_Aim of the task_
Transcribe exactly the line with "Screen dimensions: 853x246" and each line that follows it in the listing, down to the last, omitting all pictures.

_Data to process_
___

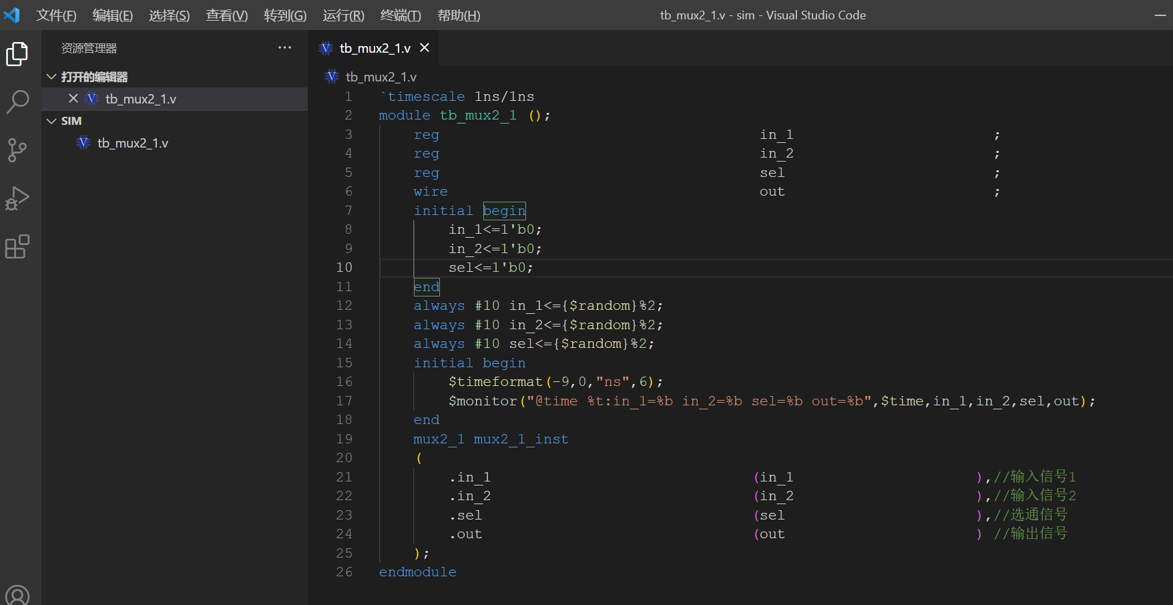Open the Accounts icon at bottom
1173x605 pixels.
[17, 595]

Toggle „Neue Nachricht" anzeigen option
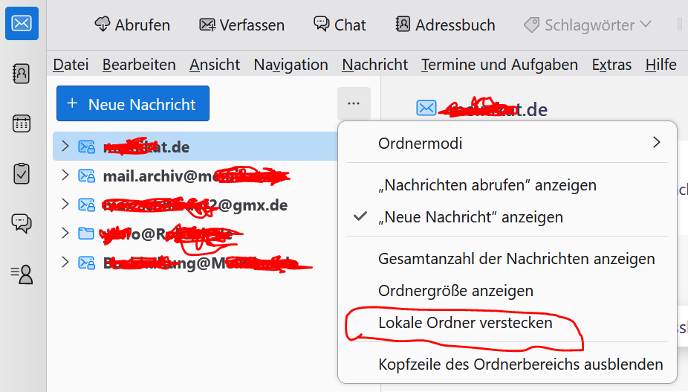click(470, 217)
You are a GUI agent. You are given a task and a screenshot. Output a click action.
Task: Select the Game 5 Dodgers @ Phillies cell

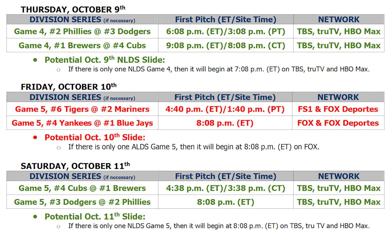82,202
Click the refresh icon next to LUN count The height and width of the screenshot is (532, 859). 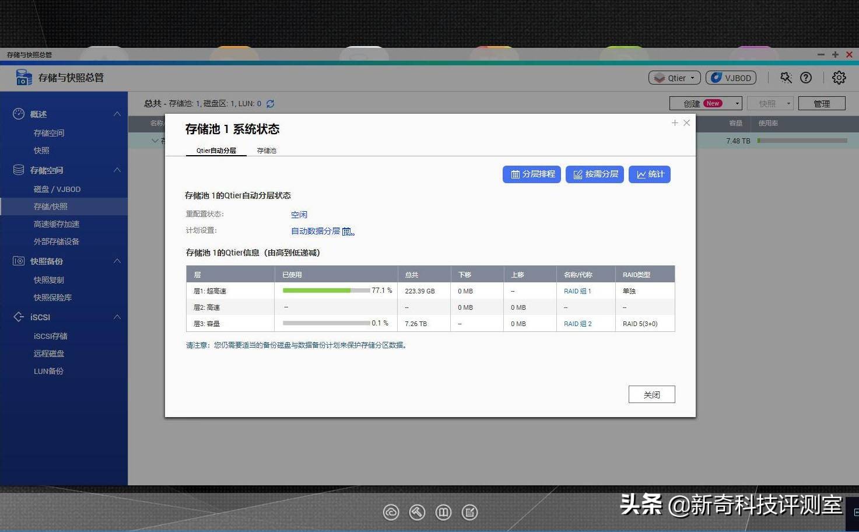pos(270,103)
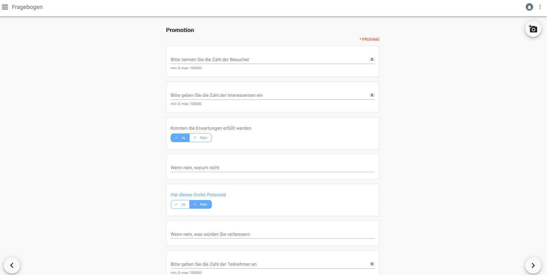Image resolution: width=547 pixels, height=275 pixels.
Task: Click the Fragebogen page title
Action: (x=27, y=7)
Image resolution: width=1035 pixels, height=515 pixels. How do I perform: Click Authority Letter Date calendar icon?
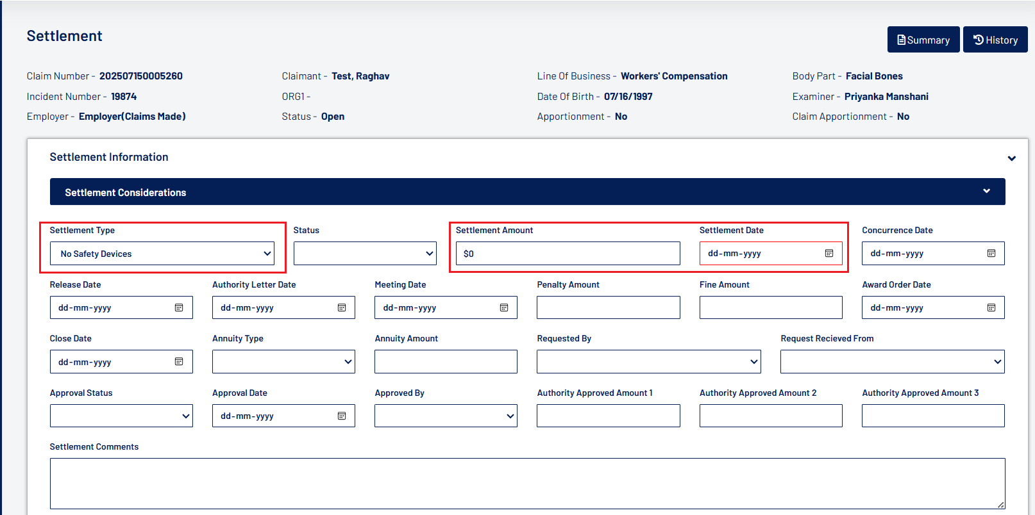click(x=342, y=308)

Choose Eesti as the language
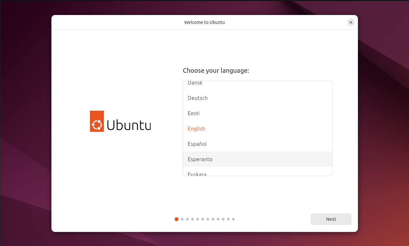click(194, 113)
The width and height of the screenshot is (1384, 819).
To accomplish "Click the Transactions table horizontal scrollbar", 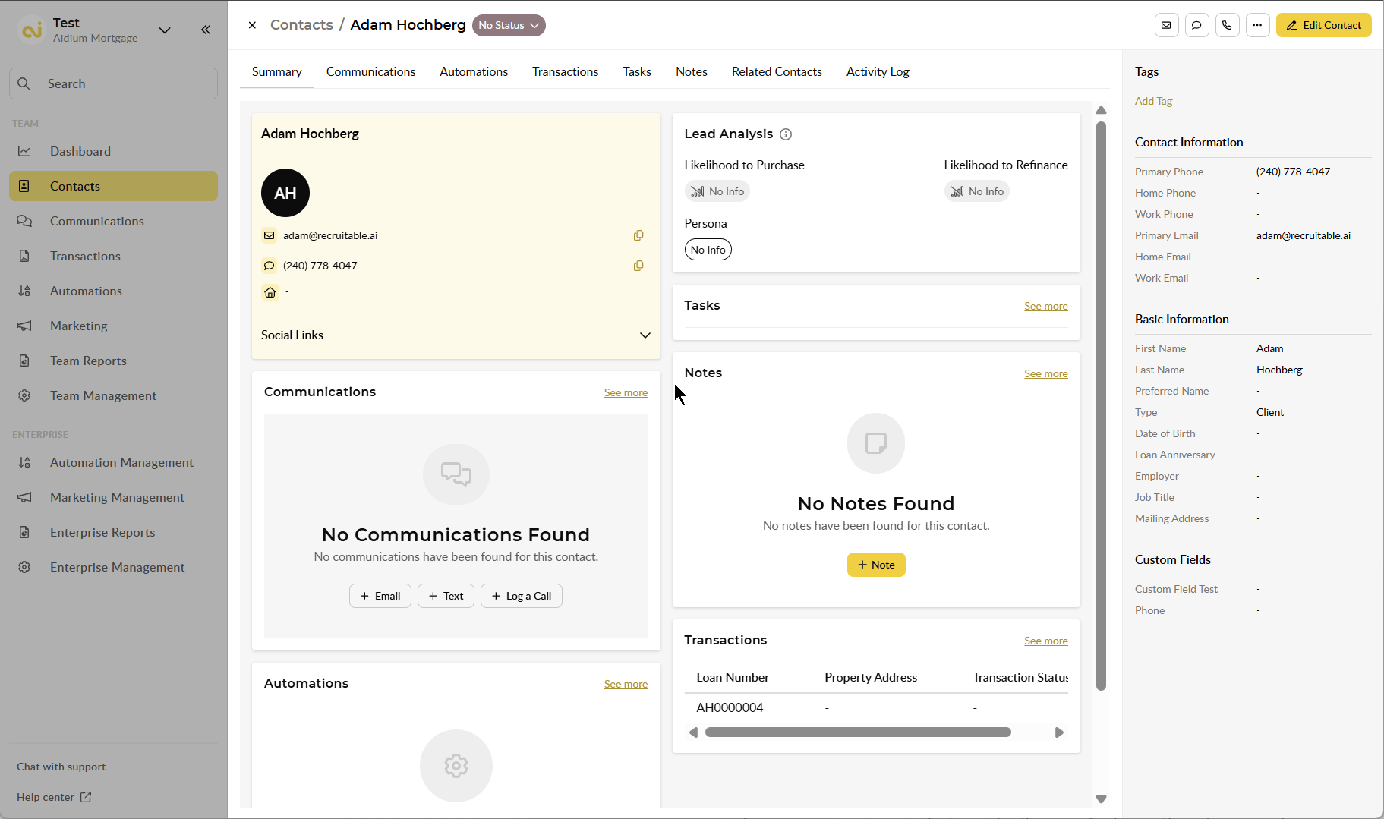I will click(x=857, y=732).
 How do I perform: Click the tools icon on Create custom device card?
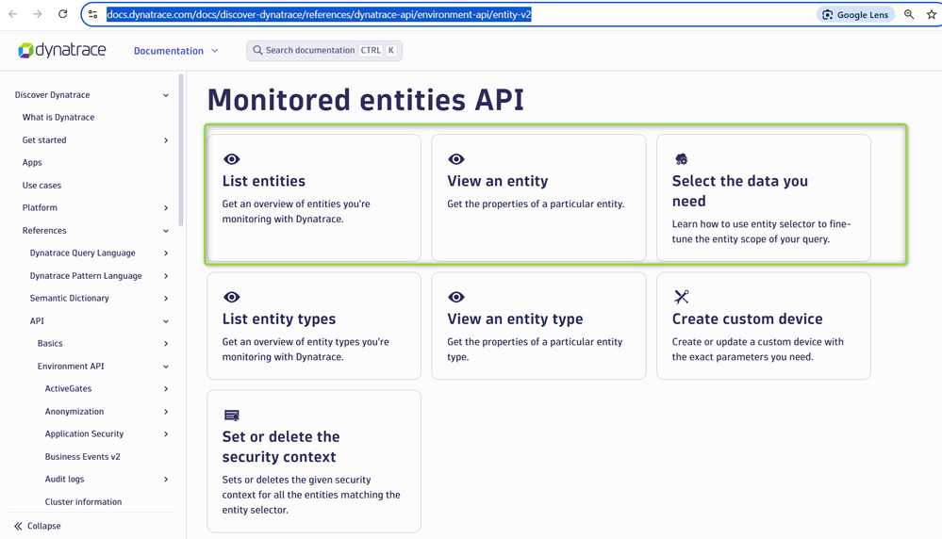click(x=681, y=297)
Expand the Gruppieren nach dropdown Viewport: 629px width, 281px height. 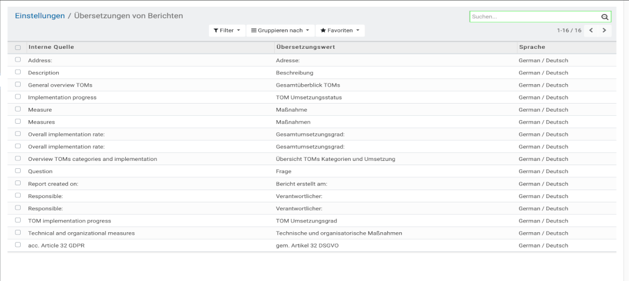pyautogui.click(x=280, y=30)
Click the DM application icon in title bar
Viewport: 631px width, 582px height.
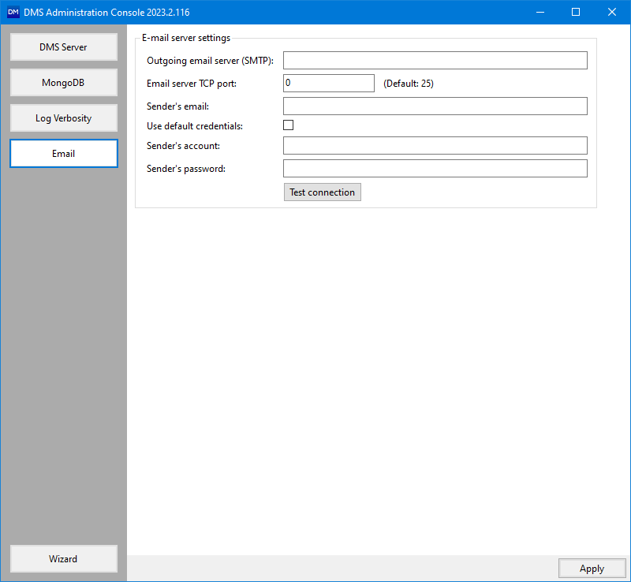(13, 12)
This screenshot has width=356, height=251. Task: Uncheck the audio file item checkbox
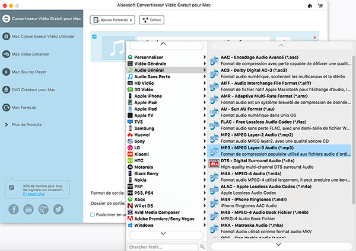pos(94,36)

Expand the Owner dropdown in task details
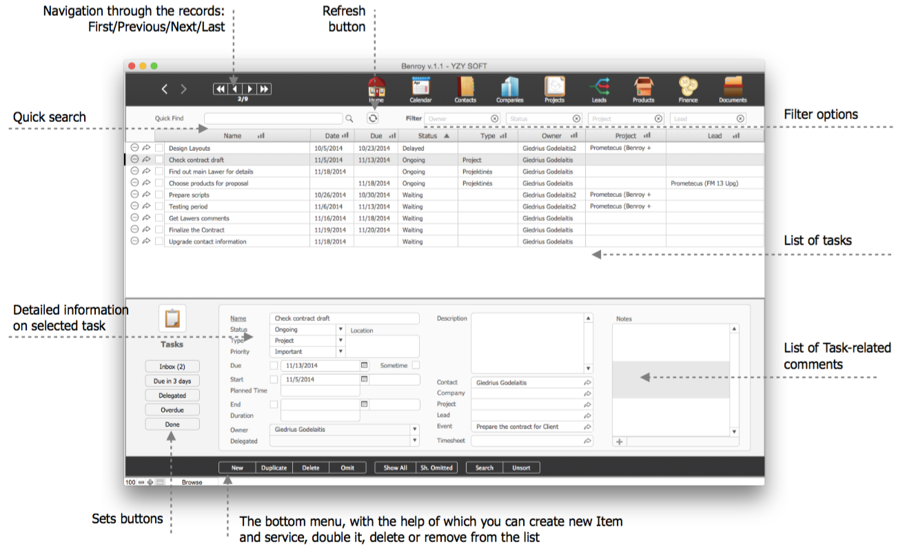[415, 429]
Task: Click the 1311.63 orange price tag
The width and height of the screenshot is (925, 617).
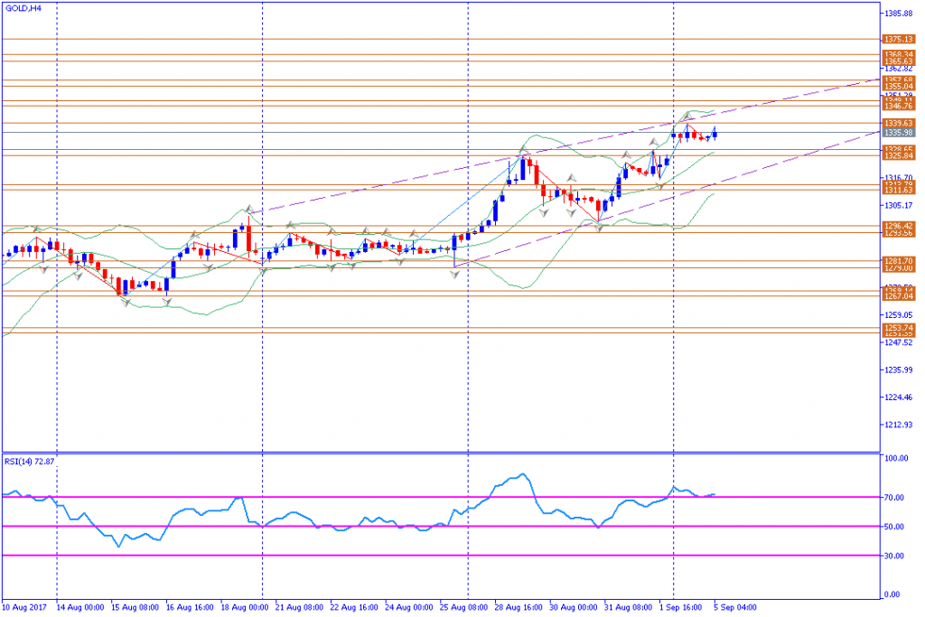Action: tap(899, 190)
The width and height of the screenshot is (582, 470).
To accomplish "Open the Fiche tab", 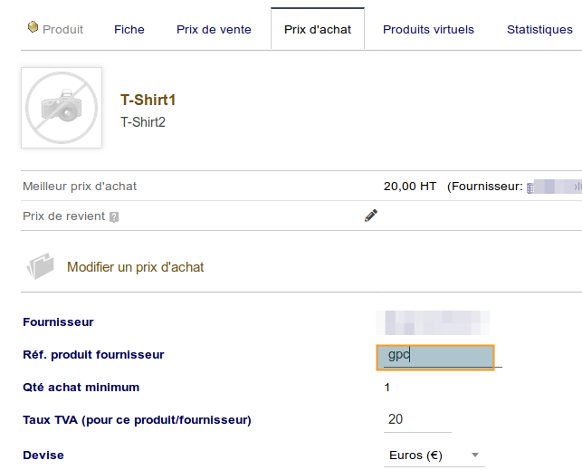I will coord(129,30).
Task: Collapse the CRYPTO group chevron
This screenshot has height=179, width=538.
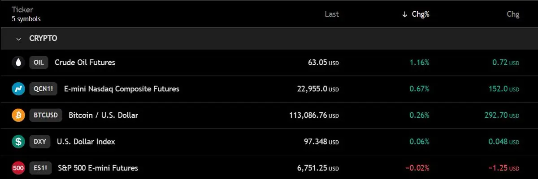Action: (x=18, y=39)
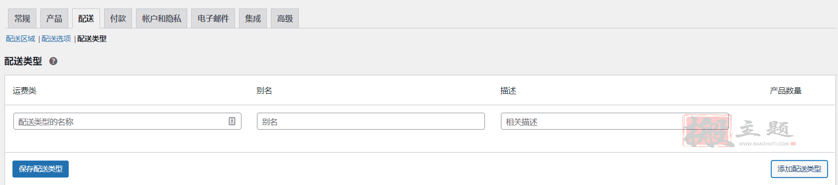
Task: Go to the 帐户和隐私 tab
Action: tap(162, 18)
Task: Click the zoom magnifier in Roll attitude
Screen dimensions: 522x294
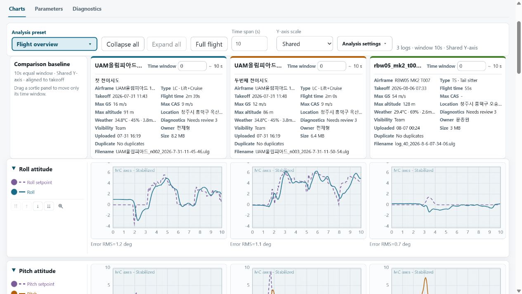Action: coord(61,206)
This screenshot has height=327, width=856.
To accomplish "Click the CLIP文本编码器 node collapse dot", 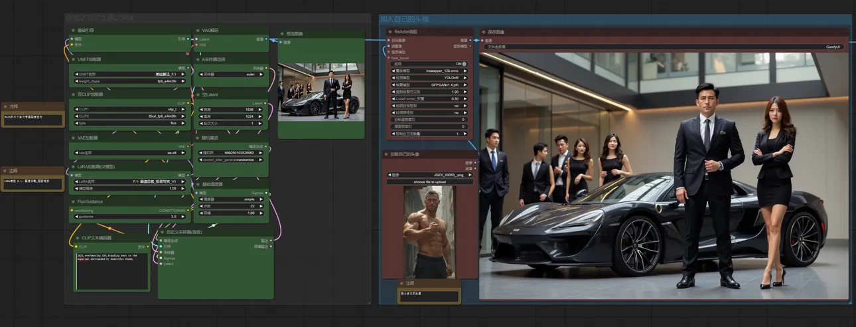I will (x=77, y=237).
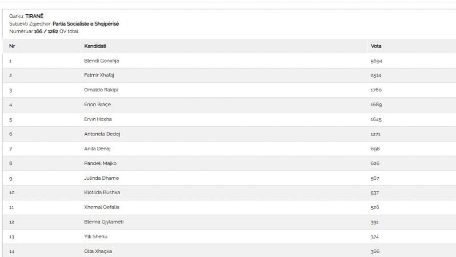Select candidate Anila Denaj
456x257 pixels.
(97, 148)
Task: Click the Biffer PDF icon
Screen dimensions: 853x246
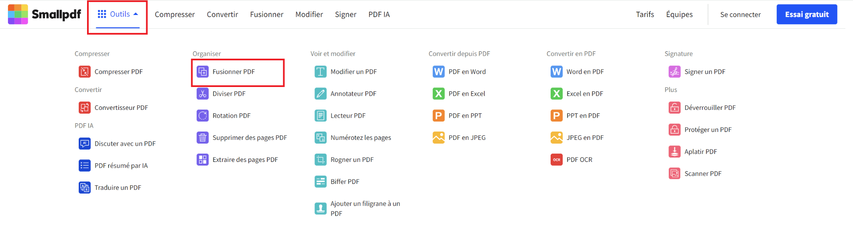Action: [x=320, y=182]
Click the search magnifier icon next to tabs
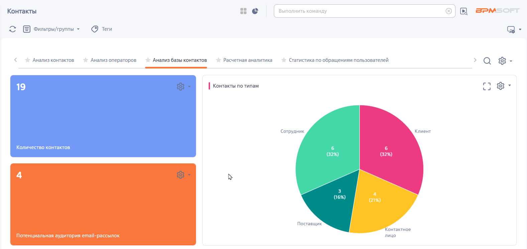Image resolution: width=527 pixels, height=249 pixels. pos(487,61)
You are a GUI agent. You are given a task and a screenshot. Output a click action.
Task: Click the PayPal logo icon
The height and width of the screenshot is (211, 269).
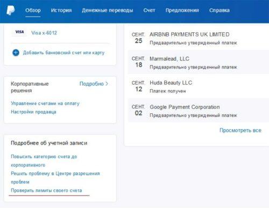click(10, 10)
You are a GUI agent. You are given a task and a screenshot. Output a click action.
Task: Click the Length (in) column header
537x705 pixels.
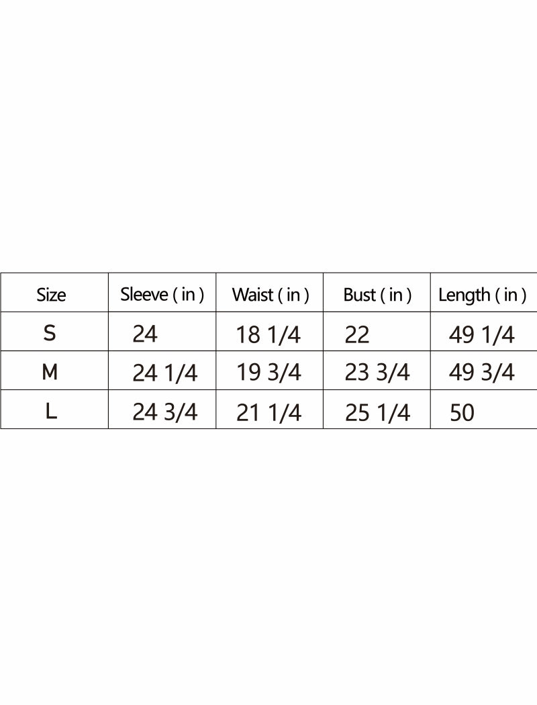482,295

___

_Result of the exercise_
Screen dimensions: 853x246
Action: [x=320, y=182]
Click the search magnifier icon next to tabs
Image resolution: width=527 pixels, height=249 pixels. pos(487,61)
You are a GUI agent. You are given a task and a screenshot. Output a click action.
Task: Click the PayPal logo icon
The height and width of the screenshot is (211, 269).
click(10, 10)
You are a GUI agent. You are given a task and a screenshot. Output a click action.
Task: Click the Length (in) column header
537x705 pixels.
482,295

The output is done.